====== Data listing

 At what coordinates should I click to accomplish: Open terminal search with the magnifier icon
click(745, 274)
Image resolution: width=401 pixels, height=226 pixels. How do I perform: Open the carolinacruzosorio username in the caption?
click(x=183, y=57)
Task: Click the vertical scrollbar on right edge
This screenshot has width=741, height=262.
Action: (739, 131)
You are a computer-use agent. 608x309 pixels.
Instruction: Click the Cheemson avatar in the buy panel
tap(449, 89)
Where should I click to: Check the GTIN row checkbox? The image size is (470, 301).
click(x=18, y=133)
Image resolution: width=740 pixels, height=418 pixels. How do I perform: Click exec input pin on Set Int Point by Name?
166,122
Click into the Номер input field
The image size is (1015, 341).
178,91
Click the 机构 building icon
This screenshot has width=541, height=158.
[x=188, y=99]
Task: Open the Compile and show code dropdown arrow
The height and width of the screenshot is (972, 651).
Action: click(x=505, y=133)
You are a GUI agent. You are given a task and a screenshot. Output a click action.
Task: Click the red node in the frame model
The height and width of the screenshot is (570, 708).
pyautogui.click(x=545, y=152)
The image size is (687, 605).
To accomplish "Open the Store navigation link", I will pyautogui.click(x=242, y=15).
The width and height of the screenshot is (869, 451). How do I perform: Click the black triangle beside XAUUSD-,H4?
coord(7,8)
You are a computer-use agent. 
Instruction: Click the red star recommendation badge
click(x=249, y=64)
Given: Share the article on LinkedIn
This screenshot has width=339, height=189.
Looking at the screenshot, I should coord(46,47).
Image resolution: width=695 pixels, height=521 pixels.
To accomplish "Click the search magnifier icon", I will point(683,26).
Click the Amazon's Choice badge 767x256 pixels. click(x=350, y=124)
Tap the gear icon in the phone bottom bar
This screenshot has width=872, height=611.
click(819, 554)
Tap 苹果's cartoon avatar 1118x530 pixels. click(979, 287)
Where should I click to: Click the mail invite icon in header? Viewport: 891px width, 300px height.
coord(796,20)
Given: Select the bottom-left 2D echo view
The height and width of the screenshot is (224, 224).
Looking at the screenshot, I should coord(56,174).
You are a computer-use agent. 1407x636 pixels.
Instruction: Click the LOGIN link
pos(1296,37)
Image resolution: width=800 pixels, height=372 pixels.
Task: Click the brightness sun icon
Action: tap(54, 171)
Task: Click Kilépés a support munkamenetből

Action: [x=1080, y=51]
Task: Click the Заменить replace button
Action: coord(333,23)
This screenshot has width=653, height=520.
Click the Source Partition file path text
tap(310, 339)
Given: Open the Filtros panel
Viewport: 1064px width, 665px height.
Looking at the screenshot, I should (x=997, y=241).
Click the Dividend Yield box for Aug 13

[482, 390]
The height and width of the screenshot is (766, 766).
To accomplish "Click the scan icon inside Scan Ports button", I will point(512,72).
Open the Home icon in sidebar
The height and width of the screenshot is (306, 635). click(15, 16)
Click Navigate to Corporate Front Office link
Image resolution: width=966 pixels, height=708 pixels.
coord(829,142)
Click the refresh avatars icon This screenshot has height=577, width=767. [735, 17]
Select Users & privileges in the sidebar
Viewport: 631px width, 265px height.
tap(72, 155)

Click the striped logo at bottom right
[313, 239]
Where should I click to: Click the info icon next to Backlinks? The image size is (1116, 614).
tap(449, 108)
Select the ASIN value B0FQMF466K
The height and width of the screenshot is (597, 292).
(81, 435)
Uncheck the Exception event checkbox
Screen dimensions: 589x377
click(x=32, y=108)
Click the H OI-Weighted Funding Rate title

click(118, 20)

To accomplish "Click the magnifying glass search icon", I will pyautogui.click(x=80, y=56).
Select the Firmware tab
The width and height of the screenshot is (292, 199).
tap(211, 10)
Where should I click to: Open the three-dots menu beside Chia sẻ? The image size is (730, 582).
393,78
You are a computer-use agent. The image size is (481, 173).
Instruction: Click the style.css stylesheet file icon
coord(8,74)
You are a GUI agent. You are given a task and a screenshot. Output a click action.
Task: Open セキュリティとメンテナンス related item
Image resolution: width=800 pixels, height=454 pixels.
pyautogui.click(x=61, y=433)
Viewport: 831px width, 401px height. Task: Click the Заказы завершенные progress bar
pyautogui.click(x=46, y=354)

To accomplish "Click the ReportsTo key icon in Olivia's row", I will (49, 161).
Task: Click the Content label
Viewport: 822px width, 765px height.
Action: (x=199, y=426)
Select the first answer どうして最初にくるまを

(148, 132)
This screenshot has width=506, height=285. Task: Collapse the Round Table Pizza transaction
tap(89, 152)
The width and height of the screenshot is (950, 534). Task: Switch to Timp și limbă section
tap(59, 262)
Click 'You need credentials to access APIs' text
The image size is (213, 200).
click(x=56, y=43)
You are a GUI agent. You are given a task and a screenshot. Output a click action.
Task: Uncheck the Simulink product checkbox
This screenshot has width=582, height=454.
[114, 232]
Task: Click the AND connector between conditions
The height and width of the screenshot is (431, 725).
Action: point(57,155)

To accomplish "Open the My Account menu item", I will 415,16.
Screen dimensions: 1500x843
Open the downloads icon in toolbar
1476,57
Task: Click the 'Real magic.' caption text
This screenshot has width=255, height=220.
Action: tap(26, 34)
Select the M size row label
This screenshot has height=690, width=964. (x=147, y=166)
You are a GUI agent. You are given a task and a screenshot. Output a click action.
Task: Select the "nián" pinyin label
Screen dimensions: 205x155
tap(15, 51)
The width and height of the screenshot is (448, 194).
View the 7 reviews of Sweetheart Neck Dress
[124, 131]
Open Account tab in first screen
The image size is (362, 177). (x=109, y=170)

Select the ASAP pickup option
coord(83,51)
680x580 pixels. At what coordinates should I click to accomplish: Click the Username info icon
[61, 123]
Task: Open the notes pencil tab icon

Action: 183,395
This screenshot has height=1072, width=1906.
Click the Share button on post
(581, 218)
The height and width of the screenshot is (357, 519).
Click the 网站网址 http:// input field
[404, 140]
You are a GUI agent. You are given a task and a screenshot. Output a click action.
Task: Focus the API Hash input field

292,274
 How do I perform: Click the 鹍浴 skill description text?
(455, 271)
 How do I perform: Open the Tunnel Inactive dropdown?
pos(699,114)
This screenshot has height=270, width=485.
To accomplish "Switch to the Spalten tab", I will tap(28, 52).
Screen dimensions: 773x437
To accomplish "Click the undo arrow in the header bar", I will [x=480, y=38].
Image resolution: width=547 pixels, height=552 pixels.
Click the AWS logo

============

- **Action item**: Find the word "arrow" in the entries and show each line where it is found.

- **Final answer**:
Task: Open the Compile and show code dropdown arrow
To accomplish "Click the undo arrow in the header bar", I will [x=480, y=38].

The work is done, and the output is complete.